Digital Justice Award 2025: Innovationen für die Justiz
Ein Höhepunkt des 4. Digital Justice Summit war die Verleihung des 3. Digital Justice Award, der herausragende Projekte für die Modernisierung und Digitalisierung der Justiz auszeichnet. Drei Gewinnerprojekte präsentierten ihre Lösungen in fünfminütigen Live-Pitches, anschließend bestimmte das Publikum via Smartphone den Publikumsliebling.
Die Auszeichnung ging schließlich an CourtnAI, entwickelt vom Niedersächsischen Justizministerium und World of VR GmbH. Die VR-Anwendung ermöglicht realitätsnahe, KI-gestützte Gerichtssimulationen, in denen Lernende Gesprächsführung, Fragetechnik und Stressresistenz praxisnah trainieren können. Ein KI-Assistent liefert individuelles Feedback und macht die Ausbildung flexibler und praxisnäher.
Neben Publikumsliebling CourtnAI waren auch die Projekte xJuRAG und JUKION vertreten. xJuRAG vom Fraunhofer Heinrich-Hertz-Institut und der dida Datenschmiede GmbH entwickelt ein KI-gestütztes Assistenzsystem, das juristische Entscheidungen transparent und nachvollziehbar erklärt. So wird das „Black-Box“-Problem vieler KI-Systeme gelöst und die Nachvollziehbarkeit automatisierter Prozesse gesichert.

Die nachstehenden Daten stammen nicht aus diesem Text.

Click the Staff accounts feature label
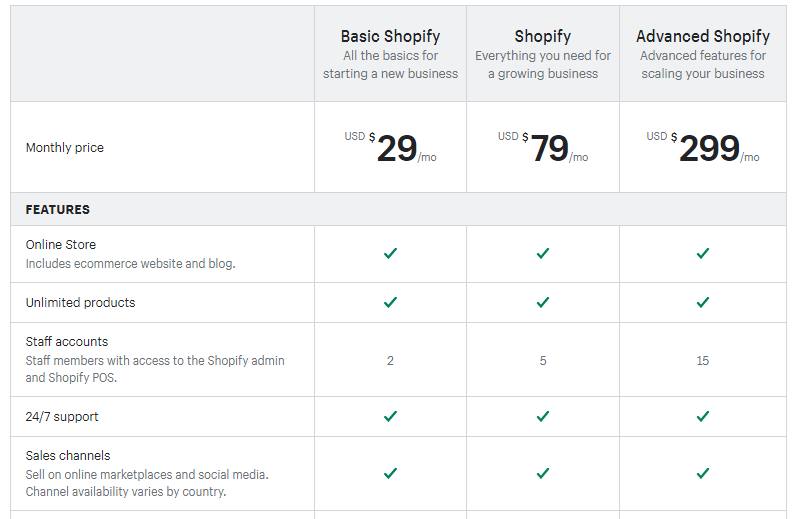(67, 342)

JUKION, ein Projekt der Codefy GmbH und des Bayerischen Staatsministeriums der Justiz, demonstriert souveräne KI-Lösungen im On-Premise-Betrieb. KI-Agenten analysieren juristische Akten direkt in staatlichen Rechenzentren, Datenschutz und technologische Souveränität werden dabei gewährleistet.
Die drei Projekte zeigen, wie VR, KI und souveräne Systeme die Justiz effizienter und bürgerfreundlicher gestalten können – und unterstreichen die Innovationskraft der Branche.
Mut und Optimismus für die Zukunft
Der 4. Digital Justice Summit machte deutlich: Die Digitalisierung der Justiz ist kein optionales Zukunftsthema mehr, sondern eine Notwendigkeit. Künstliche Intelligenz und digitale Tools können Prozesse beschleunigen, die Qualität sichern und die Zugänglichkeit erhöhen – sie ersetzen jedoch nicht die menschliche Entscheidungsgewalt. Entscheidend bleibt, dass Innovation und rechtsstaatliche Kontrolle Hand in Hand gehen und die Transformation immer am Bedarf der Bürger ausgerichtet ist.
Trotz der enormen Herausforderungen herrschte zwischen den Panels ein spürbarer Optimismus. Mit einer neuen Infrastruktur für das Recht soll die Modernisierung der Justiz gelingen. Der 5. Digital Justice Summit am 23. und 24.11.2026 wird zeigen, wie schnell und entschlossen die Branche diesen Weg weitergeht.